=== PROVIDED INFORMATION ===
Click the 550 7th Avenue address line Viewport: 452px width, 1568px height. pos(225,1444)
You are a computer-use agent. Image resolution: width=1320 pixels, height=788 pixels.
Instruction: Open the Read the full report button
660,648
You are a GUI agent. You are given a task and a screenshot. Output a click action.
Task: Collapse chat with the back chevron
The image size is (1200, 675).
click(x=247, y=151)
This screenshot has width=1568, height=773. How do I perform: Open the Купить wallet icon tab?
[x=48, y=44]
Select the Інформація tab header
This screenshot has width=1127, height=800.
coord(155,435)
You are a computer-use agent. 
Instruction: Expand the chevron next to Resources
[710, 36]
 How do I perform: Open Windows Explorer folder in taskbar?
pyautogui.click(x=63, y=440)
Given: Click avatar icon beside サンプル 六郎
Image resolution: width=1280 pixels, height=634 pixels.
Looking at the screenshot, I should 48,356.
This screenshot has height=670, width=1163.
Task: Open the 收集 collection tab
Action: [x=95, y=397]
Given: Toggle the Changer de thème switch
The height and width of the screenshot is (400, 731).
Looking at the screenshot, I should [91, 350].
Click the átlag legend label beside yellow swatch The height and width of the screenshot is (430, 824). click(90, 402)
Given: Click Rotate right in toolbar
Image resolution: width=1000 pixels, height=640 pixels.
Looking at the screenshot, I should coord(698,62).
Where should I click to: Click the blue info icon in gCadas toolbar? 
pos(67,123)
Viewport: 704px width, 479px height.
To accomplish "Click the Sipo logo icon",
===
**YOUR OBJECTIVE**
Give again exactly, and only, the lines above starting at the one with "Instruction: Expand the" and ending at the one with "Given: Click avatar icon beside サンプル 六郎".

**WRITTEN ANSWER**
Instruction: Expand the chevron next to Resources
[710, 36]
 How do I perform: Open Windows Explorer folder in taskbar?
pyautogui.click(x=63, y=440)
Given: Click avatar icon beside サンプル 六郎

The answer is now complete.